### Data shown
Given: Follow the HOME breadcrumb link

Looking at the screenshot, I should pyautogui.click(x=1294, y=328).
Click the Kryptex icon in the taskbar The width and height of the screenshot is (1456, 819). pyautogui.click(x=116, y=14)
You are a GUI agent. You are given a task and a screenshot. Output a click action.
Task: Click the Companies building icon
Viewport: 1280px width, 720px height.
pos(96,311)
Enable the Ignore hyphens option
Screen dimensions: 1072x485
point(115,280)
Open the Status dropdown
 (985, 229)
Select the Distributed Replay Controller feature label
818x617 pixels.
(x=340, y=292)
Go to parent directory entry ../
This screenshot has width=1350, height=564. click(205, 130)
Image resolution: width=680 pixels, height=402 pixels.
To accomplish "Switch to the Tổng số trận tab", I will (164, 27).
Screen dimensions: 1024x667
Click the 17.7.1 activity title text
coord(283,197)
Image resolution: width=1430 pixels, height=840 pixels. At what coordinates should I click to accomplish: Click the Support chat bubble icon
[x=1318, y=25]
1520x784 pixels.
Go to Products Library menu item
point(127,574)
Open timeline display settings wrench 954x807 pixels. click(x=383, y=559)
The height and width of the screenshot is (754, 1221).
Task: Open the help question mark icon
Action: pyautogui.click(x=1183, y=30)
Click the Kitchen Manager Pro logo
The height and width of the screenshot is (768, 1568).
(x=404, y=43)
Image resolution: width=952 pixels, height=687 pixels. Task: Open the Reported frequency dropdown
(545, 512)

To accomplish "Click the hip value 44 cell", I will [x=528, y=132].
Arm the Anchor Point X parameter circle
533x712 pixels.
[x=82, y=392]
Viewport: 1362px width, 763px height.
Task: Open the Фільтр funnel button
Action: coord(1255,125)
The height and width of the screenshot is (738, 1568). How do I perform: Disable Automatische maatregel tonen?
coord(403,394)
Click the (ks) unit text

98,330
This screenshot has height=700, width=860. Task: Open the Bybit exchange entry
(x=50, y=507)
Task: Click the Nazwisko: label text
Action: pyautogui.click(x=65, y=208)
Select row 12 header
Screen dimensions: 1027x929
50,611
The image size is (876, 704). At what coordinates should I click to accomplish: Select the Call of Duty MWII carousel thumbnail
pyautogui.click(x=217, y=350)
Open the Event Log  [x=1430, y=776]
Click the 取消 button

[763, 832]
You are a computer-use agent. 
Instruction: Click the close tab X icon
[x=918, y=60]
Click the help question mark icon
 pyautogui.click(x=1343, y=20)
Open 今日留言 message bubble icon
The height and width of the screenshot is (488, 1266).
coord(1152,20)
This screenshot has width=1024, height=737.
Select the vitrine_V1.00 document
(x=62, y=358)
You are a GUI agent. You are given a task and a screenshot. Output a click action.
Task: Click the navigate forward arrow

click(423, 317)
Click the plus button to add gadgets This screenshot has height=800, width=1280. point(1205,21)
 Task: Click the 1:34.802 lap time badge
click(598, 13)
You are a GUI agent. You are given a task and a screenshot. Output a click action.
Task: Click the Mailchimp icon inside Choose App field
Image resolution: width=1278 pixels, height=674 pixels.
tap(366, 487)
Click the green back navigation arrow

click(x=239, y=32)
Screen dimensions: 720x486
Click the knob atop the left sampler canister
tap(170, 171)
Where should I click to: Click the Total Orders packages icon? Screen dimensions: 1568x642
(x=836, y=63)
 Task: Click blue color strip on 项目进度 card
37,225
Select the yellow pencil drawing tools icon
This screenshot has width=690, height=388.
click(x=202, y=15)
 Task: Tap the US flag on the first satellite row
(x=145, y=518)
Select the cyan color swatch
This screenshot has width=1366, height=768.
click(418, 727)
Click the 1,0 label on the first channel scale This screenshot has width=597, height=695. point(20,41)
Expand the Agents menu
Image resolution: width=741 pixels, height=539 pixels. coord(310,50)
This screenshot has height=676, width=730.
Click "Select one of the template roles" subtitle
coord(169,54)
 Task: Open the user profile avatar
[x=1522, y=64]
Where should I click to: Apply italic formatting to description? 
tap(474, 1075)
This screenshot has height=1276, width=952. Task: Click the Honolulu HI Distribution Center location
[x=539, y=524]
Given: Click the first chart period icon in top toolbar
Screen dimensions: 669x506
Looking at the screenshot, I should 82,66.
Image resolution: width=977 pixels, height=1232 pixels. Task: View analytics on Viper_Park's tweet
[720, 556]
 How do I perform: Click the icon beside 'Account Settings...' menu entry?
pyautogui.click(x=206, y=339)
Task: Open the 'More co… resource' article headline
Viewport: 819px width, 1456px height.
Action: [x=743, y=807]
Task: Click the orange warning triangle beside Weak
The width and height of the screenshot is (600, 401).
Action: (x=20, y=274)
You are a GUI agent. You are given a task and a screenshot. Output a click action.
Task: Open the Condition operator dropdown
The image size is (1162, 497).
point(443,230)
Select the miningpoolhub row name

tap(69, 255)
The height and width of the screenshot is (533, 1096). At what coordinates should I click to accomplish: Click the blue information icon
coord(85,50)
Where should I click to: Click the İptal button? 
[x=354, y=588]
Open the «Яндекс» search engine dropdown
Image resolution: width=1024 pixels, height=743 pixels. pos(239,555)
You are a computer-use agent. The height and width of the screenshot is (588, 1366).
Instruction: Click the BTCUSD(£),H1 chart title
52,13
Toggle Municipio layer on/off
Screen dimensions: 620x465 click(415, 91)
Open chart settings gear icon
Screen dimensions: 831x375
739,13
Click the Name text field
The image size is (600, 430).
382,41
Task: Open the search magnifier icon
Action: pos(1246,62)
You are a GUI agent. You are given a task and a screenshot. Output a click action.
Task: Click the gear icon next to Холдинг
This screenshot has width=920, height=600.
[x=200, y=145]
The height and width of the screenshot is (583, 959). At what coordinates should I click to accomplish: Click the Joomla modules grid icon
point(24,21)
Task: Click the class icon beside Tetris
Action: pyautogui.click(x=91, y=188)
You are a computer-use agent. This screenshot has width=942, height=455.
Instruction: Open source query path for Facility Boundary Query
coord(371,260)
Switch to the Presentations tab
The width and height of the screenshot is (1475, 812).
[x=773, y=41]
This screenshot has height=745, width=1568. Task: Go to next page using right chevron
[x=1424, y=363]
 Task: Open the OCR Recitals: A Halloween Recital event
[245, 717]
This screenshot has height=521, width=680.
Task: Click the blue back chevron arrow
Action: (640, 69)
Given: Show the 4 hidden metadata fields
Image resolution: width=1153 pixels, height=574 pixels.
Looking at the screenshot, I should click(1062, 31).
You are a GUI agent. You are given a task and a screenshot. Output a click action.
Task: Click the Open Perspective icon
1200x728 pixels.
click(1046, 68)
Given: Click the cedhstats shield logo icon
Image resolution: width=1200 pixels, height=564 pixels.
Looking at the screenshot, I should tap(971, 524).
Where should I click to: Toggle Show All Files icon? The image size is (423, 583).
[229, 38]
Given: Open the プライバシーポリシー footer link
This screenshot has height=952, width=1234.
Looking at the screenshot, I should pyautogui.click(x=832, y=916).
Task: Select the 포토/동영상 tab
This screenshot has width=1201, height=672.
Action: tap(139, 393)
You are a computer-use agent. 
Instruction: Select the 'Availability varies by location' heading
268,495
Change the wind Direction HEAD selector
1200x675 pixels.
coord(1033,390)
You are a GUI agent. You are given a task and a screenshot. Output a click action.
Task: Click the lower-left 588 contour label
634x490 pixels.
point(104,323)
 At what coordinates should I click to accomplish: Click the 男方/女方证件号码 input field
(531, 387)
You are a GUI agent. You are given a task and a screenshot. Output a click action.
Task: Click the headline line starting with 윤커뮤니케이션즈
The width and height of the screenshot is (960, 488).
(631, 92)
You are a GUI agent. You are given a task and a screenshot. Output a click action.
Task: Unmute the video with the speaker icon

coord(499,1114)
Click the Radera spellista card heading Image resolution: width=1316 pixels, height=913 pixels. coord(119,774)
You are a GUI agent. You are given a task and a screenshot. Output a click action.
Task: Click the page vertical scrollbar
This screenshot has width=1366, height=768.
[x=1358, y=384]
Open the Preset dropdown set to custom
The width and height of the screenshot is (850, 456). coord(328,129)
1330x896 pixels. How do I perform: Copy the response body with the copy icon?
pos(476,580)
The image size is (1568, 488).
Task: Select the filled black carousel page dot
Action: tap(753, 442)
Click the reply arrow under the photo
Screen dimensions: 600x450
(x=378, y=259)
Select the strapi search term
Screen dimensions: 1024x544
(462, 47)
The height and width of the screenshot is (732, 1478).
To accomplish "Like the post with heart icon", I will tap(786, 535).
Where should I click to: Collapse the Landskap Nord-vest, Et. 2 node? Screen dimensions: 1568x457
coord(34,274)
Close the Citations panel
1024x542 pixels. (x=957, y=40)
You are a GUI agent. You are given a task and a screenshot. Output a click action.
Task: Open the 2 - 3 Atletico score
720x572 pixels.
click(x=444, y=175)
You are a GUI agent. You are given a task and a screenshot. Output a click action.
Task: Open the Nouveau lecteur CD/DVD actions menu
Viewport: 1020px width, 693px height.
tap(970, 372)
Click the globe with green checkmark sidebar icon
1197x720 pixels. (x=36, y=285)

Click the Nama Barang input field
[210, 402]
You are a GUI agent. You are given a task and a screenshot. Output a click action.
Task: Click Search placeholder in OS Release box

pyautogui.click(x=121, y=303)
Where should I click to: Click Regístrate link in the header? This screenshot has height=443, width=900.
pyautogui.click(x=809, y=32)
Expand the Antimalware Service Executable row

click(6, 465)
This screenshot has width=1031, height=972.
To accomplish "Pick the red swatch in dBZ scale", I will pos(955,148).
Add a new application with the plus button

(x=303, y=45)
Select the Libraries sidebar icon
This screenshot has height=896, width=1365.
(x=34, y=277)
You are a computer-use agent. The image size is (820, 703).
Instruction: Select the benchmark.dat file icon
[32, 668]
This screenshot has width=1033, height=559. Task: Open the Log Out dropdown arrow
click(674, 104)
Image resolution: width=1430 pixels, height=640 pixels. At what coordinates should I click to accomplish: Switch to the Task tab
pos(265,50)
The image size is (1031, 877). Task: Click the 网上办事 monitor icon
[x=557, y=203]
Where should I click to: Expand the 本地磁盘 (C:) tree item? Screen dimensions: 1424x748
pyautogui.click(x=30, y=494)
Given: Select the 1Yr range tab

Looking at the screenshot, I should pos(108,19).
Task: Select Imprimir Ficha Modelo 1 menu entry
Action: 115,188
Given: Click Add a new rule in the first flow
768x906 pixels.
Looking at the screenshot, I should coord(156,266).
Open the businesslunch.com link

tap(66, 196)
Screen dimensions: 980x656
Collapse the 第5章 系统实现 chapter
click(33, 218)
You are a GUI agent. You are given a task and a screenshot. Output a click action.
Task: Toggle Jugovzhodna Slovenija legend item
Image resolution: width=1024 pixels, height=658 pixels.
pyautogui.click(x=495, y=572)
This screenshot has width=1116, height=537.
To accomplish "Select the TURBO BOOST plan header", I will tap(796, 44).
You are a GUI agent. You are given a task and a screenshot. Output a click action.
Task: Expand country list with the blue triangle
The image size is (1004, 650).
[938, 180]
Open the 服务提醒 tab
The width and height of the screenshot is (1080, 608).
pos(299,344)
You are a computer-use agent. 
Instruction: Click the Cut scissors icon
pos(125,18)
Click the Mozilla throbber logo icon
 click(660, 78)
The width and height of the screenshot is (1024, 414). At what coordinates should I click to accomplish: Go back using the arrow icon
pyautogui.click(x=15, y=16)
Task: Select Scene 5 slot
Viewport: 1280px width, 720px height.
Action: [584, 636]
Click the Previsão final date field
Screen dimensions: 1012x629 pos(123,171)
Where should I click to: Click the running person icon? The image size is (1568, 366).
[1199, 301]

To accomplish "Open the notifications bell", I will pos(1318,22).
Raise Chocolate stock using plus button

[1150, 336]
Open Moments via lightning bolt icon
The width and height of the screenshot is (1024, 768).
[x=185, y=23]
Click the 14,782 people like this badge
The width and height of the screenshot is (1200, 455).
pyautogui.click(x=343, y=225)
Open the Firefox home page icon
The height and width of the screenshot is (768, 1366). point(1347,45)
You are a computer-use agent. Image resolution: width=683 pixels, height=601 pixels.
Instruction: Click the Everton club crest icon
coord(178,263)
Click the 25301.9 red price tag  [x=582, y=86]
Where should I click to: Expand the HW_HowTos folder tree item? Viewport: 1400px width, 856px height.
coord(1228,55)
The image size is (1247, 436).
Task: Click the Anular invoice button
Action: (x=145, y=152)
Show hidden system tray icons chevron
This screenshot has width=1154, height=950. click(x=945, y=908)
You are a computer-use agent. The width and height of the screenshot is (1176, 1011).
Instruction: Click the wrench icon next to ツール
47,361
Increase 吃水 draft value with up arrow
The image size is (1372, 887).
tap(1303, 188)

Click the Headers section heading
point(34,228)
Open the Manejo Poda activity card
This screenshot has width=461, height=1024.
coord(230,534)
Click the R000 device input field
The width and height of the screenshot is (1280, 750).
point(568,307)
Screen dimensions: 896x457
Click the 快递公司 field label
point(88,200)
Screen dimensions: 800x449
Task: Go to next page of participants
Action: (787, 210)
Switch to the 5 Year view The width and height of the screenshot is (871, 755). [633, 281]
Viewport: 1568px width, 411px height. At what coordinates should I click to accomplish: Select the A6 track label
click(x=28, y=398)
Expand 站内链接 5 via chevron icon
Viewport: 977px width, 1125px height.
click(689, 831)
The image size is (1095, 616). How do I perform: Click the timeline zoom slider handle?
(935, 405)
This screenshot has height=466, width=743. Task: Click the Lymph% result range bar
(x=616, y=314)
######
Exercise requirements
When a line in the listing includes the word "triangle", report that line in full.

Output of the exercise
Task: Click the orange warning triangle beside Weak
Task: Expand country list with the blue triangle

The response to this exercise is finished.